C’erano una volta i bomber: i 600 giorni senza gol che sconvolsero il Milan

A tanto ammonta la somma dei giorni di digiuno dei cinque attaccanti. Nel girone di ritorno nessuno in rete più di 2 volte: così addio Scudetto

Il dato fa impressione a leggerlo: se si sommano i periodi di astinenza degli attaccanti attualmente in rosa al Milan, si superano i 600 giorni. Ma prima che si creino attivazioni di contestazione a tale dato, è giusto dargli la corretta interpretazione. Di sicuro la somma è gravata dal lunghissimo digiuno in campionato di Santiago Gimenez, che è rimasto fermo ai box per quattro mesi ma che non mette il pallone in rete in una partita ufficiale di Serie A dal 9 maggio 2025, giorno in cui fece doppietta al Bologna in quello che poi si rivelerà un amarissimo antipasto della finale di Coppa Italia, poi vinta dai rossoblù all’Olimpico pochi giorni dopo grazie al gol di Ndoye. Ma allo stesso tempo, questi oltre 600 giorni testimoniano una difficoltà collettiva dell’attacco milanista nel trovare un trascinatore. Perché l’attuale composizione del reparto offensivo non presenta un bomber di razza, quello che in estate era stato cercato e poi non trovato, con Hojlund finito al Napoli mentre il Milan ripiegava, ad oggi sbagliando, su Christopher Nkunku, preso dal Chelsea per 37 milioni più 5 di bonus che non si attiveranno pressoché mai.

Numeri impietosi

L’ultimo gol di un attaccante del Milan all’interno di questo campionato è vecchio di 38 giorni e risale alla rete di Rafael Leao che ha chiuso sullo 0-2 la trasferta di Cremona. Da 38 giorni, pausa nazionali compresa, gli attaccanti del Milan non centrano il bersaglio grosso. Il caso più emblematico è certamente quello di Christian Pulisic, che ieri ha toccato quota 100 giorni senza segnare in gare ufficiali, con il suo ultimo gol datato 28 dicembre 2025, contro il Verona. Da lì in avanti, tra difficoltà di mira e una condizione fisica mai al top come a inizio annata, lo statunitense non ha più saputo fare gol. Un calo drastico importante, dovuto anche ad una discontinuità nella composizione della coppia offensiva del 3-5-2, un sistema di gioco che sicuramente darà maggior compattezza e solidità alla fase difensiva, ma che col tempo ha portato a demineralizzare la fase offensiva e realizzativa del Milan, con giocatori che continuano a non trovare più il filo conduttore verso la porta avversaria. Tra dicembre e febbraio, ovvero nel momento in cui sembrava poter andare via, il Milan ha vissuto la fiammata di Christopher Nkunku, autore di cinque gol in campionato (anche se tre di questi su calcio di rigore).

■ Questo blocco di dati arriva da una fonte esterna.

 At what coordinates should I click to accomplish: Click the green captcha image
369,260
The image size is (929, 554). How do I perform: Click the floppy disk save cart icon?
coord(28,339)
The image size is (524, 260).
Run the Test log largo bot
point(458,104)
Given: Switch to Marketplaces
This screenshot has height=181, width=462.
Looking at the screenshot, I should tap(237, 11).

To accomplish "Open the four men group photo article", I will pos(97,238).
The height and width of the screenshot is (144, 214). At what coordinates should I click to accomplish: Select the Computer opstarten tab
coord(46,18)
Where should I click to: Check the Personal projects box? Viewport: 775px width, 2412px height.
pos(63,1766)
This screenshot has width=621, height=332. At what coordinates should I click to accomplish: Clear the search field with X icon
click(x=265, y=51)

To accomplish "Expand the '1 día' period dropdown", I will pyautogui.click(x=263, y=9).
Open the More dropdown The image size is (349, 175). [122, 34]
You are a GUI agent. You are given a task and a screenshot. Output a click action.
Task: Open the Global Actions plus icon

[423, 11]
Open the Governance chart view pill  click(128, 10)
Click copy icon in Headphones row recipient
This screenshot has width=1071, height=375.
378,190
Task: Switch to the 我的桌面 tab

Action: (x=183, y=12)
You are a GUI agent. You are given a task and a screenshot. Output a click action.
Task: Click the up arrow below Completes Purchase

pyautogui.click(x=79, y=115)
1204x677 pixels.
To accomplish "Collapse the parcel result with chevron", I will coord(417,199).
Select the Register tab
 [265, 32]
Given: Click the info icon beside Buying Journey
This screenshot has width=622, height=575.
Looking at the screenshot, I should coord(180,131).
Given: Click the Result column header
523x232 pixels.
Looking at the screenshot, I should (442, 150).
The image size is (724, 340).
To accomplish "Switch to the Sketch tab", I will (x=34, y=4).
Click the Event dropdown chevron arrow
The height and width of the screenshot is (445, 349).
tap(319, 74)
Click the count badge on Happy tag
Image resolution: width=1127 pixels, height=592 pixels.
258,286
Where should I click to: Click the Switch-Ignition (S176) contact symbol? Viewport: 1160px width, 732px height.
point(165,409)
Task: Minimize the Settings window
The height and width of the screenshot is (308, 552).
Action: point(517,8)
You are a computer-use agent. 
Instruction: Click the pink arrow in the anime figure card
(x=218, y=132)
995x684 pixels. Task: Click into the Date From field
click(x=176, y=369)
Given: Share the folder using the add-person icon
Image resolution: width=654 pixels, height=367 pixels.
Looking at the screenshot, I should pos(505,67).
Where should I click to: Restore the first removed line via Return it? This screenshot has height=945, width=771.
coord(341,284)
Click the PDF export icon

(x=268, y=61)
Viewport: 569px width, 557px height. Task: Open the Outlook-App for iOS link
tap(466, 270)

Il messaggio per il prossimo calciomercato è netto

Sembrava la riscossa della grande scommessa estiva fatta dal club, che a livello economico ha impegnato - come scritto - una somma molto importante per prelevarlo dal Chelsea, ma se da un lato il suo adattamento è stato lungo e complesso, dall’altro non ci si sarebbe mai aspettati un rendimento così basso. Perché anche lunedì sera a Napoli, nelle rare occasioni costruite dal Milan, non ha avuto la capacità di prendere la scelta giusta, ovvero calciare in porta. Allegri, pur di non cambiare sistema di gioco, da diverse partite sta chiedendo a Nkunku o a chi gioca nella sua posizione, di partire largo, ma gli effetti sono poco produttivi. E le difficoltà si traducono anche nelle recite delle prime punte. Niclas Füllkrug è fermo ad un solo gol in campionato, quello decisivo contro il Lecce. Una rete “vecchia” di 80 giorni. Troppo poco.

 

 

E guardando più in generale che tipo di impatto abbia avuto la carestia degli attaccanti milanisti, si denota come Strahjnia Pavlovic abbia gli stessi gol (due) messi a segno da Leao e Nkunku nel girone di ritorno in campionato. A quota due ci sono anche Adrien Rabiot e Ruben Loftus-Cheek, utilizzato da prima punta nei momenti di crisi numerica (reti a Bologna e Pisa), ma che di mestiere fa il centrocampista offensivo. Il messaggio per il prossimo calciomercato è netto, chiaro e non eludibile: se il Milan continuerà con il 3-5-2, dovrà prendere almeno due attaccanti sull’esempio interista di Lautaro e Thuram. O se passerà al 4-3-3, servirà un bomber da 18-20 gol.